Section 98S of the Act sets out the types of determinations that can be made.
The issues which arise in this case are:
· Does a ground exist for departure from the administrative assessment of child support? And if so,
· Would it be just and equitable and otherwise proper to make a particular determination?
CONSIDERATION
Issue 1: Is there a ground for departure?
Subsection 117(2) of the Act identifies a number of grounds for departure from a child support assessment, all of which are prefaced by the phrase “in the special circumstances of the case”. This means that the facts of the case must establish something which is special or out of the ordinary, and an administrative assessment will not be interfered with in the ordinary run of cases.[2]

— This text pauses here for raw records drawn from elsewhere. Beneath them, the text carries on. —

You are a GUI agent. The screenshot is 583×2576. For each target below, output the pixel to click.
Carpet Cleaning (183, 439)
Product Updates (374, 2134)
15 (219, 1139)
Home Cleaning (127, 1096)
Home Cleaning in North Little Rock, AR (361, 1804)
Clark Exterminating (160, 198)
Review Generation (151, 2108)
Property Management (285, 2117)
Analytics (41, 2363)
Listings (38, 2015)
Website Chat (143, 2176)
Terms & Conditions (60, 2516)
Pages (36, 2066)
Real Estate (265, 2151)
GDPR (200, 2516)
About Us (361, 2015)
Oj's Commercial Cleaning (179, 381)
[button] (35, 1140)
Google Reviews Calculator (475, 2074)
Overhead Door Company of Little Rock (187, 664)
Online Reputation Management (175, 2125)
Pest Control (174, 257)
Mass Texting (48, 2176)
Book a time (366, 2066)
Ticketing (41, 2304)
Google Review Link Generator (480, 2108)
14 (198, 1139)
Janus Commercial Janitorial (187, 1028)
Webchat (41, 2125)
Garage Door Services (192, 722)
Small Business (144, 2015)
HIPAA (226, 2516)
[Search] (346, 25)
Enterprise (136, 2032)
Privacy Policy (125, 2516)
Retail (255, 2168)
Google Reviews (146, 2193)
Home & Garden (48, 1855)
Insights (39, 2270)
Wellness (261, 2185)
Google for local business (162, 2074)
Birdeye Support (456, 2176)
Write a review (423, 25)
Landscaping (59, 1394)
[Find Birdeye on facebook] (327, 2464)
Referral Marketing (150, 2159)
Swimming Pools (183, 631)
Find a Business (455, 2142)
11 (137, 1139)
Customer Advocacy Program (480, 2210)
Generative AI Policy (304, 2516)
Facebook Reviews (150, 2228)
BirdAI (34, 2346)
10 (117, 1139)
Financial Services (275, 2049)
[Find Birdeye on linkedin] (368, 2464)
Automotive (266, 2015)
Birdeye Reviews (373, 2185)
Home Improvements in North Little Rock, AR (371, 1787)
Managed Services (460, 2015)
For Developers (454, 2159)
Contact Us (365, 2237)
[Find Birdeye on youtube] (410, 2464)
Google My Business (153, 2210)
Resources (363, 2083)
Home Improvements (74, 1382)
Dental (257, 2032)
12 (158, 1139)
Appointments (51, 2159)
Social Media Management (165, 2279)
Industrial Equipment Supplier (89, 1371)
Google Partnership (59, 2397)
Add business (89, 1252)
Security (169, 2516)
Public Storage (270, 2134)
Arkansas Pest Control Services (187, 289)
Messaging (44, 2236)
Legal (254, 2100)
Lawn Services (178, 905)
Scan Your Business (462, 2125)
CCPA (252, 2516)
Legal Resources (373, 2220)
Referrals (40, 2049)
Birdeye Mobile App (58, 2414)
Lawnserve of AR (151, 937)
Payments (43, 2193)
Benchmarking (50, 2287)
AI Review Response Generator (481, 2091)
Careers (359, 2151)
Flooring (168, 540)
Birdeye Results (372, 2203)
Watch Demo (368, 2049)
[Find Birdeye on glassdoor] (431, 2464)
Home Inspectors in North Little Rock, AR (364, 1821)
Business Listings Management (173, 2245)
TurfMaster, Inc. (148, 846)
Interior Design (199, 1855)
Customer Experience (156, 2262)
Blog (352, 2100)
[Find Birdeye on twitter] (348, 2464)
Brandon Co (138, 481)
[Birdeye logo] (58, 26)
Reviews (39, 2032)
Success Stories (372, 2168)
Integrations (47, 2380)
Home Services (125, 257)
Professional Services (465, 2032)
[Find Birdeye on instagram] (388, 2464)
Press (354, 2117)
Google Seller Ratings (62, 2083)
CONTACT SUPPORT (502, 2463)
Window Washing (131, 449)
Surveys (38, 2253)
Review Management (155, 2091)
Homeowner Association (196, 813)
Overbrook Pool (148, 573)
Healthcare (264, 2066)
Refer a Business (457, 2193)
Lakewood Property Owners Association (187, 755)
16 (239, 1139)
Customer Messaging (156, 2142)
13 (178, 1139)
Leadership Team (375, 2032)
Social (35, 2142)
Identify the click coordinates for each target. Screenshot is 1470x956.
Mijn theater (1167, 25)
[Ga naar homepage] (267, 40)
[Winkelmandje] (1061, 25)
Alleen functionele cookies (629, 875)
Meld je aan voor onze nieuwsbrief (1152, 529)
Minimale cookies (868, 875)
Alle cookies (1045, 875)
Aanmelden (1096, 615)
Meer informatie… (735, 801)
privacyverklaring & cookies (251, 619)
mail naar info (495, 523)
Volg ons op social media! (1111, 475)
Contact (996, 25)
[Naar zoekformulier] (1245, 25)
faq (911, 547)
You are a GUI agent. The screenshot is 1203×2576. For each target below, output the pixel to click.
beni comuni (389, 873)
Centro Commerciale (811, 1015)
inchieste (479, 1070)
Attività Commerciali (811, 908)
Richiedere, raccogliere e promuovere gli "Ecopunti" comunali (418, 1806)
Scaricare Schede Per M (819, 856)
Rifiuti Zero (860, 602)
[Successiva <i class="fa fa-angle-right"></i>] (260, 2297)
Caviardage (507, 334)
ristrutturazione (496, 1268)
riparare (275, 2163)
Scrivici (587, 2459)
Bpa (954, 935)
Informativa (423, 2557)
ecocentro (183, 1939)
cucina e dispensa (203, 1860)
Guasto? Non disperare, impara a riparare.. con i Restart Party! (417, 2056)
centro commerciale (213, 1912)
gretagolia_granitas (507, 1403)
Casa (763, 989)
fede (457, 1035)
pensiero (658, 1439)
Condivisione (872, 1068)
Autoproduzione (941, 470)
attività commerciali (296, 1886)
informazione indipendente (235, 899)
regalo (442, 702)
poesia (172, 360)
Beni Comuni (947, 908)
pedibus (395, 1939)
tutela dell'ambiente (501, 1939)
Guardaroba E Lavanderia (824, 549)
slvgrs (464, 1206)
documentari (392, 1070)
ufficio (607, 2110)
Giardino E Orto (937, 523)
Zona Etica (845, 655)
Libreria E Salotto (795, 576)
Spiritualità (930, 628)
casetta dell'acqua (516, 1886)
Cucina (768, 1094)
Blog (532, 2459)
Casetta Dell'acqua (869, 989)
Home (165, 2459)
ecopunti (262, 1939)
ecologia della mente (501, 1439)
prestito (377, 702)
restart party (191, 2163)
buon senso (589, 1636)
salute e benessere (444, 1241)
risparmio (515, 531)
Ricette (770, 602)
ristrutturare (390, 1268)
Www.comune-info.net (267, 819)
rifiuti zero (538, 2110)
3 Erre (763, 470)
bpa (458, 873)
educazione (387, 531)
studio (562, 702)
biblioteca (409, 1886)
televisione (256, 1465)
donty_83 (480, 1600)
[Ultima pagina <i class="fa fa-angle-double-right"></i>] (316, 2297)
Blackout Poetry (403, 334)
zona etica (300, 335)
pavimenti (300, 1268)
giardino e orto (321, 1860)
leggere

[2] Gyselman & Gyselman [1991] FamCA 93.
The grounds for departure from the child support assessment under consideration in this matter are the grounds contained in:
· Subparagraph 117(2)(c)(ia) of the Act, which refers to the income, property and financial resources of either parent (in this case, both Mr and Ms Norrington) (referred to as Reason 8A).
· Subparagraph 117(2)(b)(i)) of the Act, which refers to the high costs of spending time with or communicating with the child (referred as Reason 1).
· Subparagraph 117(2)(b)(ia) of the Act, which refers to the costs of maintaining a child being significantly affected because of the special needs of the child (referred to as Reason 2).
As Reason 8A in respect of Ms Norrington’s income, property and financial resources appears to be the ground of most significance in Mr Norrington’s application, the Tribunal will consider this ground first.
Reason 8A: income, property or financial resources – Ms Norrington
Mr Norrington says that the child support assessment does not reflect Ms Norrington’s income, property and financial resources.
As a preliminary comment, the Tribunal’s task is to consider Ms Norrington’s income, property and financial resources in the special circumstances of this case, and to reach conclusions on those issues on the balance of probabilities. It is not to undertake the work of a forensic accountant or to audit her financial position.[3]
[3] See for example, Shearer & Benson & Anor (SSAT Appeal) [2011] FMCAfam 623, Morse & Potts (SSAT Appeal) [2010] FMCAfam 1305.
Ordinarily a child support assessment uses each parent’s taxable income. Ms Norrington’s taxable income for the 2021–22 financial year was $49,874 and for the 2022–23 financial year it was $54,713 (folio 515). As at the date of the hearing, Ms Norrington had yet to lodge her tax return for the 2023–24 financial year. In her Statement of Financial Circumstances dated 21 October 2024 (folio B276), Ms Norrington gave her income as $52,000 per annum, gross.
[Business 1]
Ms Norrington owns and operates a business called [Business 1], which manages the rental of [specified products].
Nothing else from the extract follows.